Opdrachten »
**a.** Hoe lang was [verweerder] volgens het tekstfragment over de klacht al gesepareerd toen de rechtbank oordeelde dat er geen acute situatie was?
**b.** Zet de alinea uit het tekstfragment over de klacht die begint met "Naar het oordeel van de rechtbank" om in een beknopte opsomming. Behoud daarbij de belangrijkste feiten.
**c.** Hervat het tekstfragment over de klacht van [verweerder] direct na de laatste zin.

Tekstfragment »
⟨
De rechtbank legt de klacht van [verweerder] zo uit dat hij het niet eens is met het gebruik van medicatie in het algemeen en dat hij het niet eens is met de soort medicatie die hem is toegediend. Bij de klachtencommissie verklaart [verweerder] dat hij op het moment dat aan hem medicatie werd toegediend, niet psychotisch was, maar boos. Dit begrijpt de rechtbank zo dat [verweerder] bedoelt dat hij in het geheel geen medicatie nodig had. Op het klachtenformulier schrijft [verweerder] dat hij een klacht wil indienen omdat hij twee prikken in zijn bil heeft gekregen. Hieruit leidt de rechtbank af dat [verweerder] het ook niet eens was met de toediening van medicatie in de vorm van een depot en een kalmeringsmiddel. Omdat [verweerder] deze twee klachtgronden aan zijn klacht ten grondslag heeft gelegd, heeft de klachtencommissie, door ook te beoordelen of het toedienen van een depot voldeed aan de eisen van verplichte zorg, dus niet een verkeerde maatstaf gehanteerd. Dit was slechts anders geweest als het gebruik van de specifieke medicatie niet aan de klacht van [verweerder] ten grondslag lag.
3.3.
In het licht van het voorgaande vindt de rechtbank dat de beslissing van de [kliniek] van 4 mei om aan [verweerder] verplichte zorg te verlenen, in de vorm van een depot en een kalmeringsmiddel, voldoet aan de eisen die de Wvvgz aan het verlenen van verplichte zorg stelt. De rechtbank zal uitleggen waarom zij dat vindt.
3.4.
Naar het oordeel van de rechtbank was het in de gegeven omstandigheden doelmatig en effectief om een depot toe te dienen. Er was sprake van een psychotische decompensatie bij [verweerder] . Eerst is geprobeerd om door middel van separatie de situatie te stabiliseren. Dat hielp echter onvoldoende. Tijdens de separatie is met [verweerder] overlegd over het toedienen van anti-psychotische medicatie, maar [verweerder] bleef dit weigeren. Omdat de toestand niet verbeterde, is uiteindelijk besloten om medicatie toe te dienen. Anders dan het oordeel van de klachtencommissie was er volgens de rechtbank geen sprake van een acute situatie. [verweerder] was immers al bijna een week gesepareerd zonder dat de toestand verbeterde. Het was de bedoeling om met (depot)medicatie de psychotische decompensatie te doorbreken. [verweerder] was bekend met dit depot en dit is in het verleden effectief gebleken. Ook was bekend dat hij geen negatieve bijwerkingen had van dit middel.
⟩
[Opgeslagen items]
⟨
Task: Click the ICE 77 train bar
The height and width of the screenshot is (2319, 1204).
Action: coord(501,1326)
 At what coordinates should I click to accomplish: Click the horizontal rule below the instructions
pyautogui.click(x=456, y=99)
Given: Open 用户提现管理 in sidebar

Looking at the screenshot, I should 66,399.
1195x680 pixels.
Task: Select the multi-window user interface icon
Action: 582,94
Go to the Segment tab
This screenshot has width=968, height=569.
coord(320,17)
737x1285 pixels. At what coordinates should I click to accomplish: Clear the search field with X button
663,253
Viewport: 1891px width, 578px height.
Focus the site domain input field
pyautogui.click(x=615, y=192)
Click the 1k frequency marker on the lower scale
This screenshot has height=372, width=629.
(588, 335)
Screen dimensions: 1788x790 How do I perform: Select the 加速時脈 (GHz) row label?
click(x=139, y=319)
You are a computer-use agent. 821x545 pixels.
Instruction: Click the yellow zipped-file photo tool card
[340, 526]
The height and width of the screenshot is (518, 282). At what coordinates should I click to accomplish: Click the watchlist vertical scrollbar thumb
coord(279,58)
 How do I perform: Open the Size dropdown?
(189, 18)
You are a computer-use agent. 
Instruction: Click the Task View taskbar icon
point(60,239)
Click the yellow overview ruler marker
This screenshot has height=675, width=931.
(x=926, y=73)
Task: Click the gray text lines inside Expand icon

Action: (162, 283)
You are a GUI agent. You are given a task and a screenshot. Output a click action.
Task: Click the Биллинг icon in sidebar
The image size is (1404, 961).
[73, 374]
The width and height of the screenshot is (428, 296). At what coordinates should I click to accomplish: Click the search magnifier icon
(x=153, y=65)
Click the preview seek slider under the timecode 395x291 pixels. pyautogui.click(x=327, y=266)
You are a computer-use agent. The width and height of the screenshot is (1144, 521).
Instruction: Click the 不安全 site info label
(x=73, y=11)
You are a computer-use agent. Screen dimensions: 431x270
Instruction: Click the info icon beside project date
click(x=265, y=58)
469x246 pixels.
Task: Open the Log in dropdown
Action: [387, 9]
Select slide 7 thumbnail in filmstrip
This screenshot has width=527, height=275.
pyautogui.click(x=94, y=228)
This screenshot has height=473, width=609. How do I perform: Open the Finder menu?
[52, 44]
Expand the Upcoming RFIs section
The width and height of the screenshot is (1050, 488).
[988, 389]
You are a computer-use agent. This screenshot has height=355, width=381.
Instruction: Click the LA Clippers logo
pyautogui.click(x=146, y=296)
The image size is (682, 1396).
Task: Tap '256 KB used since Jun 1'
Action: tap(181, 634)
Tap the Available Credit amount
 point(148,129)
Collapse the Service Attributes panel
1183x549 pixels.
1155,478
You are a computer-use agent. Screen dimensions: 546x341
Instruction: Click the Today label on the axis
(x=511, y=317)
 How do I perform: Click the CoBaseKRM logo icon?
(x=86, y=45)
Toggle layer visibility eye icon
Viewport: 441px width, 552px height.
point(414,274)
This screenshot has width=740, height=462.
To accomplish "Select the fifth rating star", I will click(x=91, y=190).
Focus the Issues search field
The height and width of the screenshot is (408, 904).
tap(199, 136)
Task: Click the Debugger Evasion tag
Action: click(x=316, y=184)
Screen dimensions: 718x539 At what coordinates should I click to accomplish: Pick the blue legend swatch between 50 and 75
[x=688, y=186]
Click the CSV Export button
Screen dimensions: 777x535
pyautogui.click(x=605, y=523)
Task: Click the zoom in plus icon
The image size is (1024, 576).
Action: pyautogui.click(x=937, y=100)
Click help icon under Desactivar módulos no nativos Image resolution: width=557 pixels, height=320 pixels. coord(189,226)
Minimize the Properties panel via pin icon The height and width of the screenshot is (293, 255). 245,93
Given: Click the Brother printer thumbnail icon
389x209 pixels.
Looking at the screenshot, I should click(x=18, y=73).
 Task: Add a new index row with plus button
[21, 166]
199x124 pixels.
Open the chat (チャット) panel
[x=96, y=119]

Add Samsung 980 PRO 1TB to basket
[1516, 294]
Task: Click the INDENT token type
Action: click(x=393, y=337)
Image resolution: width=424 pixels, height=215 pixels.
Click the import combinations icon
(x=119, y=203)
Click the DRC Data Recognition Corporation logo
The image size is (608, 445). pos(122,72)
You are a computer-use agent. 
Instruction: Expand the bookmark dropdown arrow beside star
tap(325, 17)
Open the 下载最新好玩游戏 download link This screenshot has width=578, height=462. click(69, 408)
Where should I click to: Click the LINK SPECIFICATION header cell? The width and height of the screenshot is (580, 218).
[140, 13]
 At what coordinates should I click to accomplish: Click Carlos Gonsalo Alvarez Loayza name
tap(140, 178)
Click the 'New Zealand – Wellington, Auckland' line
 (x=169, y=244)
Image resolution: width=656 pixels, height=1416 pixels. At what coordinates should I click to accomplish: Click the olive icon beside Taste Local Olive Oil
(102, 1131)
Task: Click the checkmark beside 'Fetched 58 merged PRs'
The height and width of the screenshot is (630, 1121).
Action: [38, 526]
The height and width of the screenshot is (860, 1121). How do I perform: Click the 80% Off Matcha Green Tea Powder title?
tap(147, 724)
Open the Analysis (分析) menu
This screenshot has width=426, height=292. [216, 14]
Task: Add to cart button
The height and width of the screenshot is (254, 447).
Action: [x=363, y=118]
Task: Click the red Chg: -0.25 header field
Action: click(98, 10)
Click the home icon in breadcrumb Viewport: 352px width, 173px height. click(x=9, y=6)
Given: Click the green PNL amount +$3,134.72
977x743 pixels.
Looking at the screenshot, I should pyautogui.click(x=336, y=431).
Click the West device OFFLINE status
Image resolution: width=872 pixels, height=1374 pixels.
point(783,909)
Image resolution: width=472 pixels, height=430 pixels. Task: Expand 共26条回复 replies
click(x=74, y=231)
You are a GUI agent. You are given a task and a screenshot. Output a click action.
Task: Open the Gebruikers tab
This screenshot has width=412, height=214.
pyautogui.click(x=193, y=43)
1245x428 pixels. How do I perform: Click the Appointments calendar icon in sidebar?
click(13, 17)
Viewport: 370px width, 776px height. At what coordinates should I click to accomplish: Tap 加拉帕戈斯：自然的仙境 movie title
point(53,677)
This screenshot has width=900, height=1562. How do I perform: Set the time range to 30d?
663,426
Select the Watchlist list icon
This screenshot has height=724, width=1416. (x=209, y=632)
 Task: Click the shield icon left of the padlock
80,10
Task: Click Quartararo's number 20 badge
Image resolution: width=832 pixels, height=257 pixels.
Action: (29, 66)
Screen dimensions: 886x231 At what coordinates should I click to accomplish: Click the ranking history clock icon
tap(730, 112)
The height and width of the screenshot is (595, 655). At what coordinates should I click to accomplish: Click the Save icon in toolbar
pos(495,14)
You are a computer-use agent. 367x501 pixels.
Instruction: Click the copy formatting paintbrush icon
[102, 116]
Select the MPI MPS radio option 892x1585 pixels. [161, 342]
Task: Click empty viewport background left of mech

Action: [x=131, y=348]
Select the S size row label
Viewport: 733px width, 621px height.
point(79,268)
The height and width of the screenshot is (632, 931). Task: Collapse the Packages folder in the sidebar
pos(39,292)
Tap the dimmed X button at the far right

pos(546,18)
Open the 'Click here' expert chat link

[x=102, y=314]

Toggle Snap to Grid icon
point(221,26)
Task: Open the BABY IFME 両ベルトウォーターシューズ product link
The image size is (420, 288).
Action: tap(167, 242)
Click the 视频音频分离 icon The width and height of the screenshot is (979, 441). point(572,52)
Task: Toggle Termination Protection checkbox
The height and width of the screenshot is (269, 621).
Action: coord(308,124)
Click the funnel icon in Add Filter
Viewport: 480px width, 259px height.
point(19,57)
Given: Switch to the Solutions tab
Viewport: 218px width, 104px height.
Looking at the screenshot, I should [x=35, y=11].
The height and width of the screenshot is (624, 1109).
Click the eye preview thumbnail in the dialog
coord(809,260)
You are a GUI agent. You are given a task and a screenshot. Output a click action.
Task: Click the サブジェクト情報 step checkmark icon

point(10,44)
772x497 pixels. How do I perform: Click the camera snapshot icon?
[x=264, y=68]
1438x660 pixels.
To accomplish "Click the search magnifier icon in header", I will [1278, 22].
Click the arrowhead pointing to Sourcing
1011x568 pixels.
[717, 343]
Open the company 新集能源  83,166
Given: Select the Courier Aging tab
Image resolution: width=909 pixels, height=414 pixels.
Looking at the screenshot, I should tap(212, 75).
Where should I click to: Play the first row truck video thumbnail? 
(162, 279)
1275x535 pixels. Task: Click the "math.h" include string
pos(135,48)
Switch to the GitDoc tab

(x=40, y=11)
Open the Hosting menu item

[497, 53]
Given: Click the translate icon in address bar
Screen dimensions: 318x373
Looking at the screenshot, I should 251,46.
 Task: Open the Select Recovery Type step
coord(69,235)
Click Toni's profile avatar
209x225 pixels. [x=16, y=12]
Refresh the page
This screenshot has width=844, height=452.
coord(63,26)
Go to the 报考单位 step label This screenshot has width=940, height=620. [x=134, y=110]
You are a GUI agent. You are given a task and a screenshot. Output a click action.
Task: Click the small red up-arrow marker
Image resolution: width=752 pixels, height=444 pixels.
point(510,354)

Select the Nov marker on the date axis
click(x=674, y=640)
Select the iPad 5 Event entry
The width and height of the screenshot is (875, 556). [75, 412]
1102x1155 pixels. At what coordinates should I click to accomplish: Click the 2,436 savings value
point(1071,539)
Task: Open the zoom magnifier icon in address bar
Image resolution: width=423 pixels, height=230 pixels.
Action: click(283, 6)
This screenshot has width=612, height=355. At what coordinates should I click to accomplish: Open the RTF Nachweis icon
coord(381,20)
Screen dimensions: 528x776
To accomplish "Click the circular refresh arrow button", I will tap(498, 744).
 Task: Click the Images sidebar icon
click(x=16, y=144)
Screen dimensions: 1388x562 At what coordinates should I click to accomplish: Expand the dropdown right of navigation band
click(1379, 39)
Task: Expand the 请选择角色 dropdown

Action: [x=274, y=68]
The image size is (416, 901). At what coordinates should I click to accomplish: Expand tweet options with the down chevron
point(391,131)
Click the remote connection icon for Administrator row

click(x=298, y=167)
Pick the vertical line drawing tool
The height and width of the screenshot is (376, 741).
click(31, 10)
⟩
Antwoorden »
**a.** Bijna een week.

**b.**
- De rechtbank vond het toedienen van een depot in de gegeven omstandigheden doelmatig en effectief.
- Bij [verweerder] was sprake van een psychotische decompensatie.
- Eerst is geprobeerd de situatie met separatie te stabiliseren, maar dat hielp onvoldoende.
- Tijdens de separatie is overlegd over anti-psychotische medicatie, maar [verweerder] bleef die weigeren.
- Omdat de toestand niet verbeterde, is uiteindelijk besloten medicatie toe te dienen.
- Anders dan de klachtencommissie vond de rechtbank dat er geen acute situatie was, omdat [verweerder] al bijna een week zonder verbetering gesepareerd was.
- Met de (depot)medicatie wilde men de psychotische decompensatie doorbreken.
- [verweerder] kende dit depot. Het was in het verleden effectief gebleken en hij had er geen negatieve bijwerkingen van.

**c.**
3.5.
Er was bovendien geen minder ingrijpend middel voor handen. Er is overwogen om [verweerder] een kortdurend medicijn (Cisordinol Acutard) toe te dienen. [verweerder] was echter niet met het betreffende medicijn bekend en van het medicijn is bekend dat het bijwerkingen geeft. Bovendien had een kortdurend medicijn volgens de geneesheer-directeur en de behandelaren meerdere dagen achter elkaar onder forse dwang toegediend moeten worden. Gelet op het toestandsbeeld van [verweerder] was de verwachting dat dit dan met behulp van een meerpersoonsbenadering (zes tot acht personen) toegediend had moeten worden, wat een traumatische ervaring is.
De rechtbank vindt daarom dat onder deze omstandigheden het toedienen van een depot voldeed aan de eisen van verplichte zorg.
3.6.
Omdat de beslissing om verplichte zorg te verlenen voldoet aan de eisen van de Wvggz, zal de rechtbank de klacht ongegrond verklaren.
3.7.
Omdat de rechtbank de klacht ongegrond zal verklaren, is er geen grond voor het toekennen van schadevergoeding. De rechtbank zal dit verzoek daarom afwijzen.

4.Beslissing

De rechtbank:
4.1.
verklaart de klacht ongegrond;
4.2.
wijst af het verzoek tot schadevergoeding.
Deze beschikking is op 24 oktober 2023 gegeven door mr. C.M.A.T. van der Geest, rechter, en in het openbaar uitgesproken, bijgestaan door mr. A. Minkjan als griffier.
..
Tegen deze beschikking staat het rechtsmiddel van cassatie open.